[Saved data entries]
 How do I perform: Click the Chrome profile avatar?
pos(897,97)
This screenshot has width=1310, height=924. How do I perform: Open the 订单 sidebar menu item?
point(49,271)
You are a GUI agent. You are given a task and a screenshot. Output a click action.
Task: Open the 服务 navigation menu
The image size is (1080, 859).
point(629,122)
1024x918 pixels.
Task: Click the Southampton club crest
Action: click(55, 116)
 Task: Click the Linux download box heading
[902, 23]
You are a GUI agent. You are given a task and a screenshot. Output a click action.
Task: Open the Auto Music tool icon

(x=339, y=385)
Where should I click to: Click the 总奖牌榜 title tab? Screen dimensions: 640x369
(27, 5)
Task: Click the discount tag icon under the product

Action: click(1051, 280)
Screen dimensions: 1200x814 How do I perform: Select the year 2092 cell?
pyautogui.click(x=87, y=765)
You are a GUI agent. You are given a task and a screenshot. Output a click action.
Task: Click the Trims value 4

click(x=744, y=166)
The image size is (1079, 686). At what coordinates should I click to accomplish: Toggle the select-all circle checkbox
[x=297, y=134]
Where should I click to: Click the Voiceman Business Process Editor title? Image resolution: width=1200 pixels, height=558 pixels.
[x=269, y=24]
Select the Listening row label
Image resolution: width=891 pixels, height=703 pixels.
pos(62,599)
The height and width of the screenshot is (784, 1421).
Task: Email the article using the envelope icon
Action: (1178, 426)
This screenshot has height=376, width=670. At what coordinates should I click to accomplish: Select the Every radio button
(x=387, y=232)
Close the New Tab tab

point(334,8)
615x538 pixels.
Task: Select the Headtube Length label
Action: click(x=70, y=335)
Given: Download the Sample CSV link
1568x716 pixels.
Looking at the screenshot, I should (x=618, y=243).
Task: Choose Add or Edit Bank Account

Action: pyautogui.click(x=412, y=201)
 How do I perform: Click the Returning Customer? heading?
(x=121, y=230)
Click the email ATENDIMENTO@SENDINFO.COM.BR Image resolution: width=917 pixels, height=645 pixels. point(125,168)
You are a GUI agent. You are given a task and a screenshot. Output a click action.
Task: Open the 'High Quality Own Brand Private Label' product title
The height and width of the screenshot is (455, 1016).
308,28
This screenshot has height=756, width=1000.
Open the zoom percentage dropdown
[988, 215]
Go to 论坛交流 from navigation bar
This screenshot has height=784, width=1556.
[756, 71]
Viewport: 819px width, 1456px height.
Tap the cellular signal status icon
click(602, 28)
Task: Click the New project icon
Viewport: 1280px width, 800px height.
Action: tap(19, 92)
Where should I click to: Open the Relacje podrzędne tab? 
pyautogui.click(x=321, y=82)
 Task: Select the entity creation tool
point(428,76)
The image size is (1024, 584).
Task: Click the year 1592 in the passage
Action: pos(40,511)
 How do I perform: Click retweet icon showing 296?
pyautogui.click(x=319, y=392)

Action item:
Pull out every line above that holds the word "navigation".

Solution below:
Task: Open the 服务 navigation menu
Go to 论坛交流 from navigation bar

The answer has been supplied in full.